Ketua Komite Tetap Ketenagakerjaan Kamar Dagang dan Industri (Kadin) Indonesia Bob Azzam menilai alih-alih langsung memengaruhi investor, persoalan tersebut akan lebih memengaruhi pembuatan kebijakan yang berkaitan dengan penanaman modal.
"Jadi, dampaknya tidak langsung ke investor dan penyerapan tenaga kerja. Namun, lebih ke policy making terkait dengan penanaman modal ke depannya," ujar Bob, Senin (28/6/2021).
Dengan demikian, dugaan tersebut tidak akan serta merta memperburuk kondisi penyerapan tenaga kerja RI yang sebelumnya diproyeksi anjlok tahun ini akibat penerapan PPKM mikro setelah terjadi pelonjakan kasus Covid-19 dan meningkatnya okupansi rumah sakit.
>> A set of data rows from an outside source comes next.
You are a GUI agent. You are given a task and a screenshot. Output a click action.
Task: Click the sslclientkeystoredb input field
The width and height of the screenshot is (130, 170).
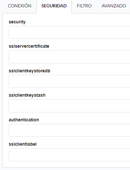click(x=69, y=81)
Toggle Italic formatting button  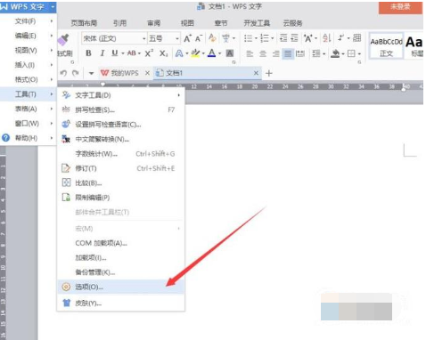point(102,53)
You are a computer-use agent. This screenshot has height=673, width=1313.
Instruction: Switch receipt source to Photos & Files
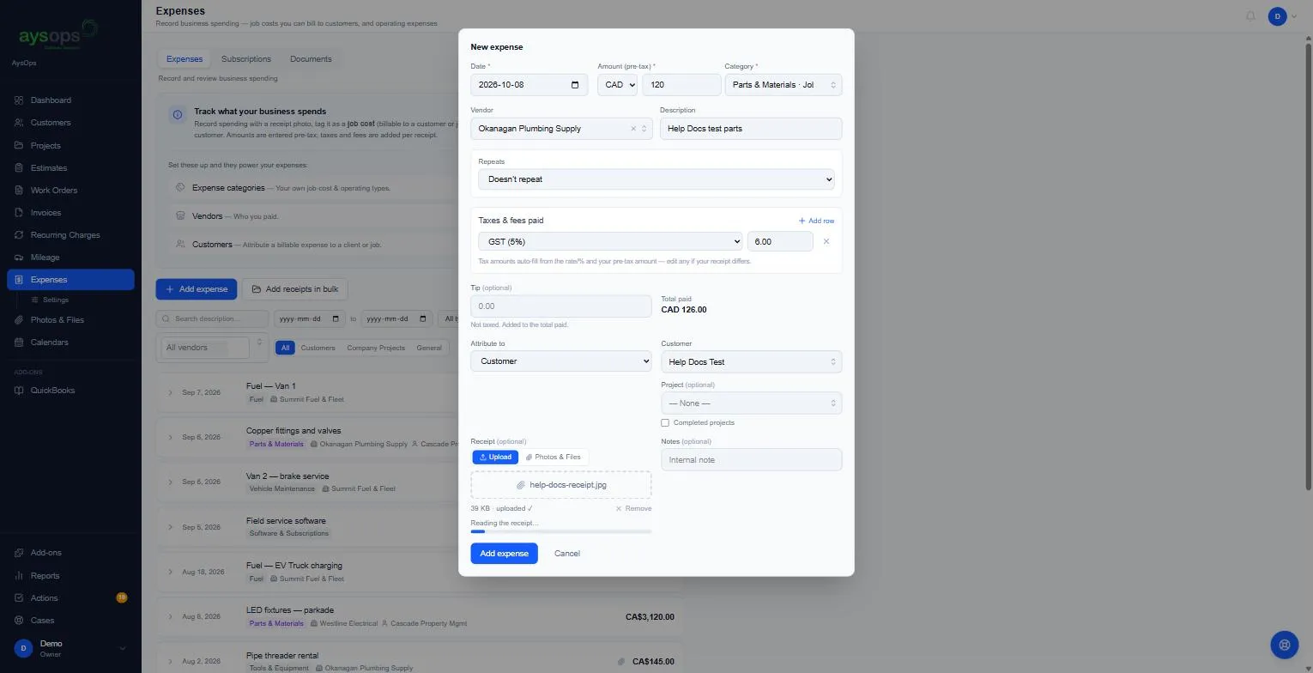click(554, 457)
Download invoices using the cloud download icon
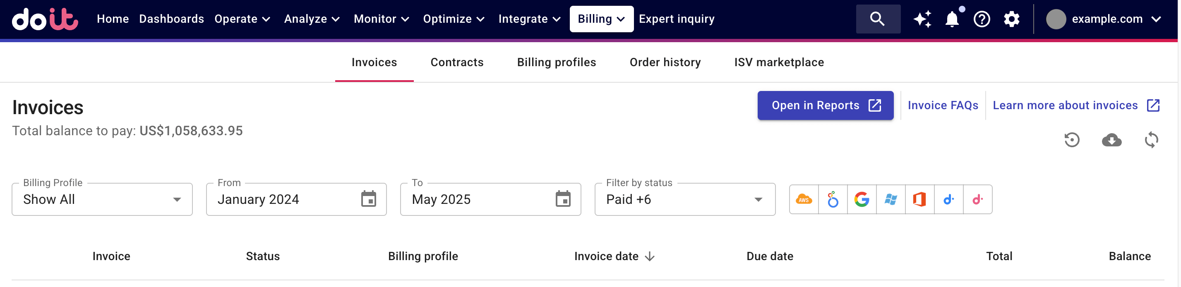The width and height of the screenshot is (1181, 287). click(1111, 140)
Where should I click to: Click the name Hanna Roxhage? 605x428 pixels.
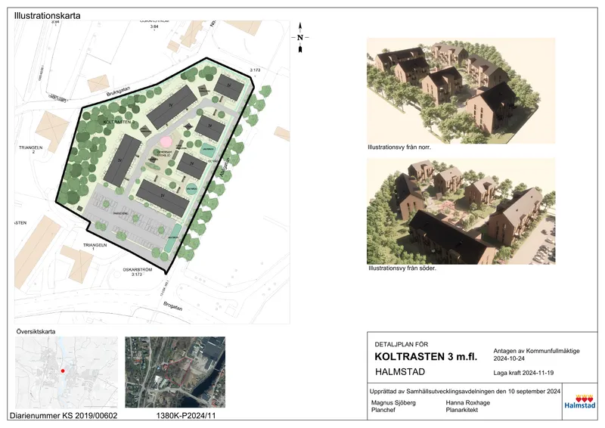pyautogui.click(x=467, y=402)
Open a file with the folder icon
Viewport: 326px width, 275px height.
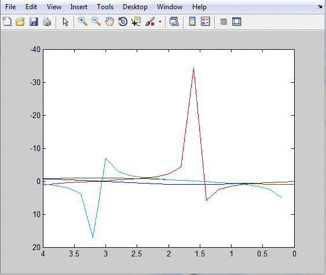pos(20,21)
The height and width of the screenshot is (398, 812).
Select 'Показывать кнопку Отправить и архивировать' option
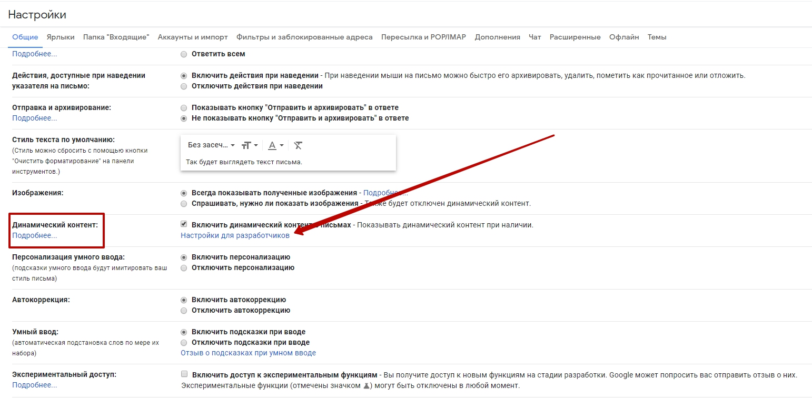(184, 108)
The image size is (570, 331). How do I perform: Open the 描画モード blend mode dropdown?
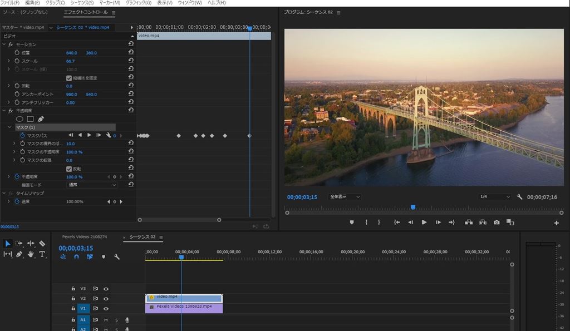(x=92, y=185)
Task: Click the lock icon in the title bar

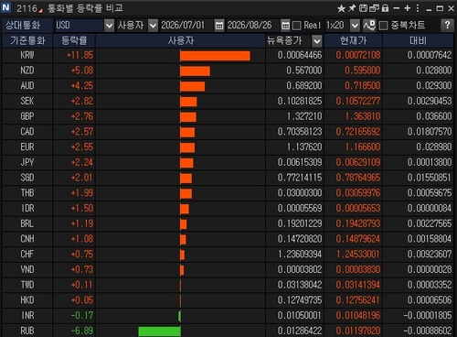Action: [385, 8]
Penyerapan tenaga kerja RI sempat diyakini mampu menyerap hingga 2,5 juta orang tahun ini. Namun, perkiraan tersebut kini terpangkas berkurang lebih dari separuhnya, yakni hanya akan mencapai 1 juta pekerja karena adanya pelonjakan kasus Covid-19 dan penerapan PPKM mikro.
Baca Juga
Namun, Kementerian Ketenagakerjaan sebelumnya optimistis jumlah tenaga kerja yang terserap dari masuknya investasi pada 2021 mampu bertumbuh 13 persen atau setara dengan 1,3 juta orang dibandingkan dengan serapan tahun lalu yang hanya berjumlah 1,15 juta orang.
Terlepas dari persoalan dugaan investasi fiktif dan pengaruhnya terhadap penyerapan tenaga kerja dari instrumen penanaman modal, Bob mengatakan hasil temuan tersebut juga mesti diklarifikasi dan pihak-pihak lain tidak cepat dalam mengambil kesimpulan.